* **Aim of the exercise**
Please reproduce every entry, keeping each one exact.
[Task input Boundary: Start]
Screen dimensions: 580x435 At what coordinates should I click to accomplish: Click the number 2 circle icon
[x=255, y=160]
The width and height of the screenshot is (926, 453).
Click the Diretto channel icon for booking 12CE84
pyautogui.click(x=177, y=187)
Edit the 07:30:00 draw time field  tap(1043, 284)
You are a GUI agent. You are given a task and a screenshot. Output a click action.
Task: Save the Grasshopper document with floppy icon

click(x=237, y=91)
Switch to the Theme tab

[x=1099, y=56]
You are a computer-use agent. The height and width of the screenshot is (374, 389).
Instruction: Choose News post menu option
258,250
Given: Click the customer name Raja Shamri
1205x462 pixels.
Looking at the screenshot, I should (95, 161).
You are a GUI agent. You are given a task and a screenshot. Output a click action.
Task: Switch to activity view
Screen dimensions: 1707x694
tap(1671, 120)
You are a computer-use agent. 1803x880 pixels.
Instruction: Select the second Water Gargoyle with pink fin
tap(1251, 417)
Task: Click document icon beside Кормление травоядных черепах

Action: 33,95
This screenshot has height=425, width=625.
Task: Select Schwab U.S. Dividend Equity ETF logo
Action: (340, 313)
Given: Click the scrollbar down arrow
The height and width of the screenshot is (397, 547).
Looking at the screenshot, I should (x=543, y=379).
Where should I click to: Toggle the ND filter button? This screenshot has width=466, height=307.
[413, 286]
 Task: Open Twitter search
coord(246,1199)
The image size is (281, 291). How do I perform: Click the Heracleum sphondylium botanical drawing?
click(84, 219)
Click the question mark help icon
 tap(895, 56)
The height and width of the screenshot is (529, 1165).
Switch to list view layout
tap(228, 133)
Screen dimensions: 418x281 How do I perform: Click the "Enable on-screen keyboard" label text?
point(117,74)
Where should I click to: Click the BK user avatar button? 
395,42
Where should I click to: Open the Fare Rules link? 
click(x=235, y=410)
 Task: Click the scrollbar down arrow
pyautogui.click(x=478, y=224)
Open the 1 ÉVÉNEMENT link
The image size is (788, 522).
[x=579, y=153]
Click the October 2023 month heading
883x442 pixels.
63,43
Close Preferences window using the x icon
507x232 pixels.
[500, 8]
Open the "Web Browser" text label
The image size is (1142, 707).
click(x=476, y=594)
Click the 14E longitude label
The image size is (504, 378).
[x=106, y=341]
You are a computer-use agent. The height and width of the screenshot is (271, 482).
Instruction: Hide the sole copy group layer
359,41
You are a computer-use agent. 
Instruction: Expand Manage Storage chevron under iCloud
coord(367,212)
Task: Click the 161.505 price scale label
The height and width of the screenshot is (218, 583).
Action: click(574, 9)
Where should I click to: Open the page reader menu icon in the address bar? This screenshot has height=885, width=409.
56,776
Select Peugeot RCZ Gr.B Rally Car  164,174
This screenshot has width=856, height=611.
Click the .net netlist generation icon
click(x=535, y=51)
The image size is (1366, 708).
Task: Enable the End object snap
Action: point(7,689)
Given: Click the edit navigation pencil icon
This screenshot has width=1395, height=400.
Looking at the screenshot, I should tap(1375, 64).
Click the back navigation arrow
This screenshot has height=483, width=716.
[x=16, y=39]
[Task input Boundary: End]
* **Your response**
Screen dimensions: 580x435 At what coordinates should I click to accomplish: Click the number 2 circle icon
[x=255, y=160]
The width and height of the screenshot is (926, 453).
Click the Diretto channel icon for booking 12CE84
pyautogui.click(x=177, y=187)
Edit the 07:30:00 draw time field  tap(1043, 284)
You are a GUI agent. You are given a task and a screenshot. Output a click action.
Task: Save the Grasshopper document with floppy icon

click(x=237, y=91)
Switch to the Theme tab

[x=1099, y=56]
You are a computer-use agent. The height and width of the screenshot is (374, 389).
Instruction: Choose News post menu option
258,250
Given: Click the customer name Raja Shamri
1205x462 pixels.
Looking at the screenshot, I should (95, 161).
You are a GUI agent. You are given a task and a screenshot. Output a click action.
Task: Switch to activity view
Screen dimensions: 1707x694
tap(1671, 120)
You are a computer-use agent. 1803x880 pixels.
Instruction: Select the second Water Gargoyle with pink fin
tap(1251, 417)
Task: Click document icon beside Кормление травоядных черепах

Action: 33,95
This screenshot has height=425, width=625.
Task: Select Schwab U.S. Dividend Equity ETF logo
Action: (340, 313)
Given: Click the scrollbar down arrow
The height and width of the screenshot is (397, 547).
Looking at the screenshot, I should (x=543, y=379).
Where should I click to: Toggle the ND filter button? This screenshot has width=466, height=307.
[413, 286]
 Task: Open Twitter search
coord(246,1199)
The image size is (281, 291). How do I perform: Click the Heracleum sphondylium botanical drawing?
click(84, 219)
Click the question mark help icon
 tap(895, 56)
The height and width of the screenshot is (529, 1165).
Switch to list view layout
tap(228, 133)
Screen dimensions: 418x281 How do I perform: Click the "Enable on-screen keyboard" label text?
point(117,74)
Where should I click to: Click the BK user avatar button? 
395,42
Where should I click to: Open the Fare Rules link? 
click(x=235, y=410)
 Task: Click the scrollbar down arrow
pyautogui.click(x=478, y=224)
Open the 1 ÉVÉNEMENT link
The image size is (788, 522).
[x=579, y=153]
Click the October 2023 month heading
883x442 pixels.
63,43
Close Preferences window using the x icon
507x232 pixels.
[500, 8]
Open the "Web Browser" text label
The image size is (1142, 707).
click(x=476, y=594)
Click the 14E longitude label
The image size is (504, 378).
[x=106, y=341]
You are a computer-use agent. The height and width of the screenshot is (271, 482).
Instruction: Hide the sole copy group layer
359,41
You are a computer-use agent. 
Instruction: Expand Manage Storage chevron under iCloud
coord(367,212)
Task: Click the 161.505 price scale label
The height and width of the screenshot is (218, 583).
Action: click(574, 9)
Where should I click to: Open the page reader menu icon in the address bar? This screenshot has height=885, width=409.
56,776
Select Peugeot RCZ Gr.B Rally Car  164,174
This screenshot has width=856, height=611.
Click the .net netlist generation icon
click(x=535, y=51)
The image size is (1366, 708).
Task: Enable the End object snap
Action: point(7,689)
Given: Click the edit navigation pencil icon
This screenshot has width=1395, height=400.
Looking at the screenshot, I should tap(1375, 64).
Click the back navigation arrow
This screenshot has height=483, width=716.
[x=16, y=39]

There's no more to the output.